**TASK 1**
In the passage on patients and doctors discussing complementary and alternative medicine (CAM), what share of survey respondents said their health care provider never asked them about their use of CAM?
**TASK 2**
Continue the passage on patients and doctors discussing CAM, picking up after its final sentence.

**EXCERPT PROVIDED**
Why is there such a gap? Nearly half of the survey respondents stated that their health care provider never asked them about their use of CAM. Another 60 percent of respondents said that:
There wasn't enough time to talk about their use of CAM.
They didn't think their doctors would know anything about CAM.
They thought their doctor would advise them to stop using CAM.
They just weren't comfortable discussing CAM with their doctor.
Considering that every health (and mental health) care provider in America ought to be aware of CAMs and their potential uses, this failure to communicate is really scandalous.
Closing the Gap
In preparation for writing "Saying Goodbye: How Families Can Find Renewal through Loss," which is about helping families cope with terminal illness, Dr. Barbara Okun and I and our associates interviewed hundreds of individuals and found through our "informal" survey virtually the same results: patients and families faced with a fractured medical system in which providers do not communicate with each other, and patients and their families do not know what to ask (or what to share).
Many expressed what amounted to a common theme, succinctly expressed in one man's account:
"'We were a family but we each suffered from a profound feeling of isolation and lack of guidance. Throughout my sister's illness, we were catapulted into crisis time after time, with no one to turn to other than whoever the doctor-of-the-moment happened to be.'
"Part of this isolation, this man explained, was a total lack of information on what could help his sister relieve the pernicious side effects of the chemotherapy and radiation she received for her cancer."

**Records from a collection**
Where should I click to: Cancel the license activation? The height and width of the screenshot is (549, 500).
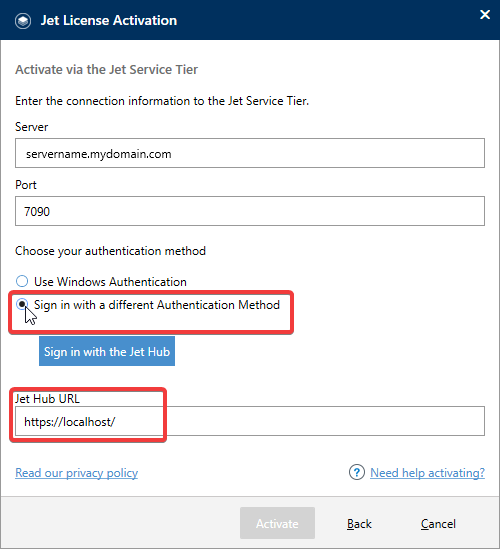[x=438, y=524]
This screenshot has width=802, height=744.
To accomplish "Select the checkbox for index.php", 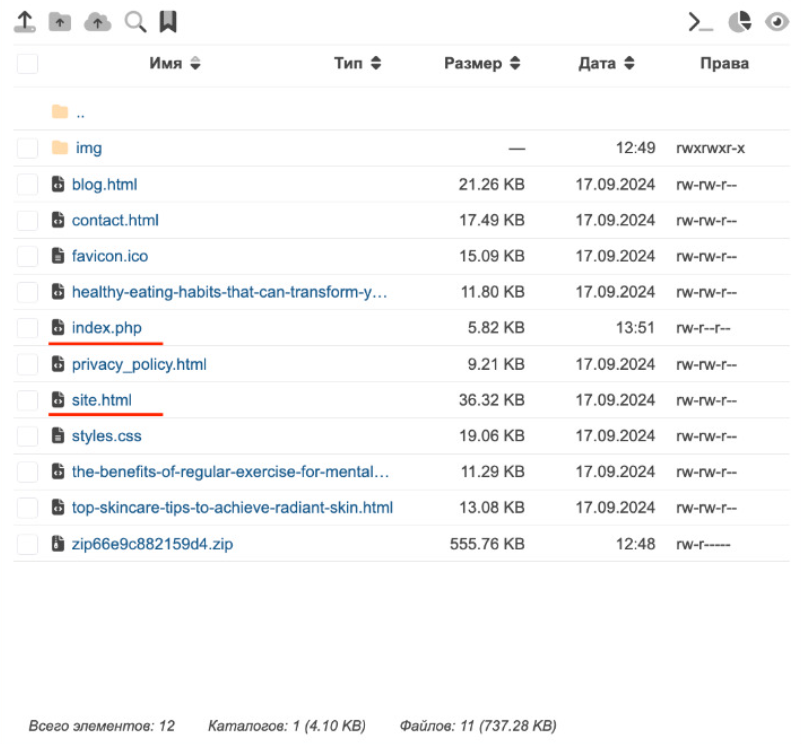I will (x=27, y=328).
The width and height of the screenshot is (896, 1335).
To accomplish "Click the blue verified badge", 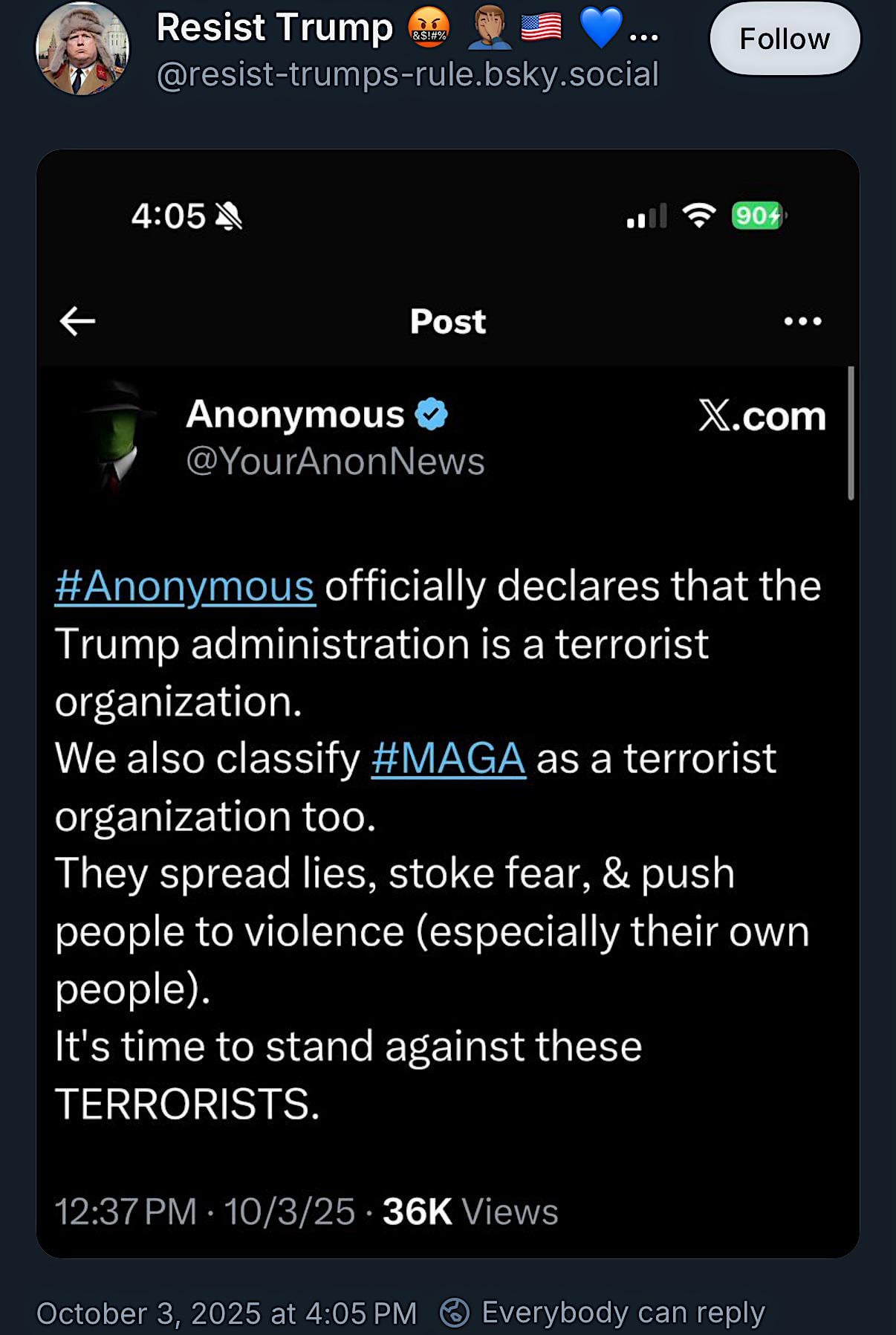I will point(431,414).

**ANSWER 1**
Nearly half of the respondents said this.

**ANSWER 2**
There is potentially one simple solution to this gap and the potentially negative impact it can have on patients' overall care and that is this: It should not be the patient's responsibility to bring up the issue of CAMs; rather, it should be the health care provider's responsibility to inquire about patients' use of CAMs and how well they are working.
Holistic Health Care
I have learned through writing this blog that not all health care providers are unaware of -- much less indifferent to -- incorporating CAMs in a comprehensive and holistic approach to treatment. Fortunately for many cancer patients, oncologists appear to be in the forefront of this movement. At the Hope Lodge in Boston, for instance, patients can easily avail themselves of some CAMs such as Reiki and massage. Other cancer centers make CAMs such as acupuncture available.
As promising as these initiatives may be, the fact remains that the results obtained in the 2011 AARP/NCCAM survey closely mirror the results of the same survey conducted in 2006. That does not indicate much progress. In fact, one of the few significant differences found in the five intervening years between surveys was a trend indicating people make more use of the Internet now to obtain information about CAMs.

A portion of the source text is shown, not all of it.